郷土偉人伝

荒井退造 激戦地の沖縄で県民疎開に尽力した警察部長 戦後70年に故郷・宇都宮の誇りに

 荒井の遺徳をしのぶ沖縄と栃木の交流は今年、急速に深まった。斎藤校長は4月下旬、沖縄へと旅立った。県庁・警察部壕を見たいと方々に問い合わせたところ、荒井の慰霊碑などを管理する「島守の会」関係者が「案内させて」と連絡してきた。荒井の母校、宇都宮高校のグラウンドの土を持って沖縄に向かった斎藤校長。荒井の故郷、栃木からの来訪者は珍しいと歓迎された。

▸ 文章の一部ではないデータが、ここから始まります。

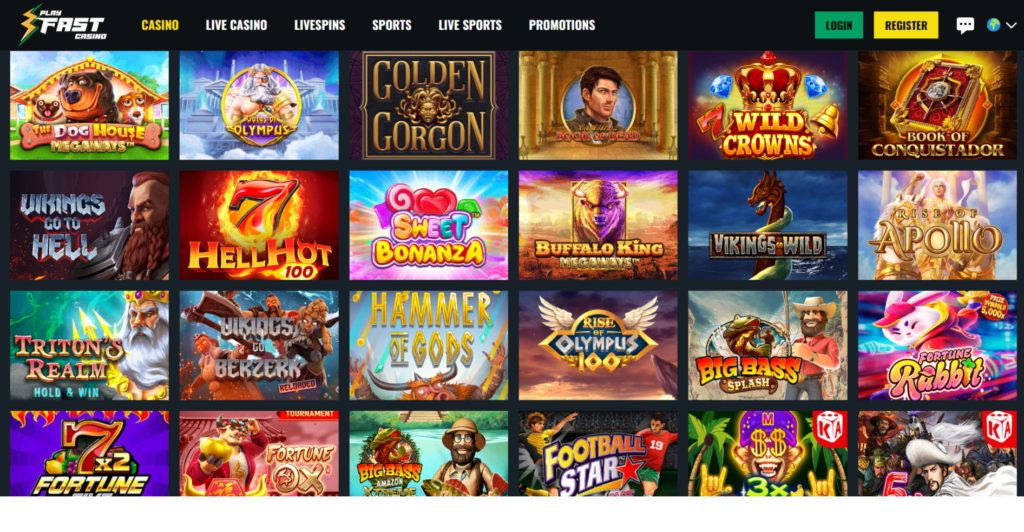Open the live chat speech bubble icon
This screenshot has height=532, width=1024.
click(x=965, y=25)
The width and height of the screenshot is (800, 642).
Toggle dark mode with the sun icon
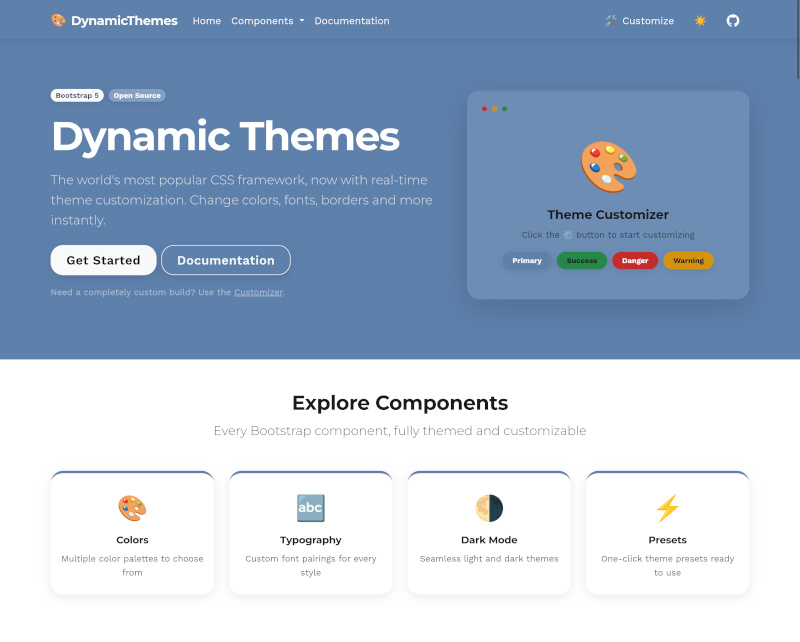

 戦闘が激しくなった後、荒井らの執務場所となった地下壕を見た斎藤校長は「雨あられと爆弾が降る中、ここで過ごしたのかと思うと胸に迫るものがある」。知事室や警察部長室は畳2、3畳分の空間があり、それらをつなぐ幅2メートル程度の通路。やや広い空間は会議が開かれた場所だという。

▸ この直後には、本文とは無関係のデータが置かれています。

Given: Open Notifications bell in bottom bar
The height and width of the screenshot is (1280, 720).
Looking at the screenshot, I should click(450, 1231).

 6月、宇都宮市内で塚田さんが講演会を開いた際は島守の会メンバーらも遠く沖縄から出席。宇都宮高校などゆかりの地を訪ね、宇都宮市内の荒井家の墓を参った。

 荒井が宇都宮高校に在校していたころ、正門を入って正面にあった本館は今、校内の奥に移築され、地名から「滝の原会館」として保存されている。その近くの石碑は、同校の基本精神を説いた「滝の原主義」の抜粋が刻まれている。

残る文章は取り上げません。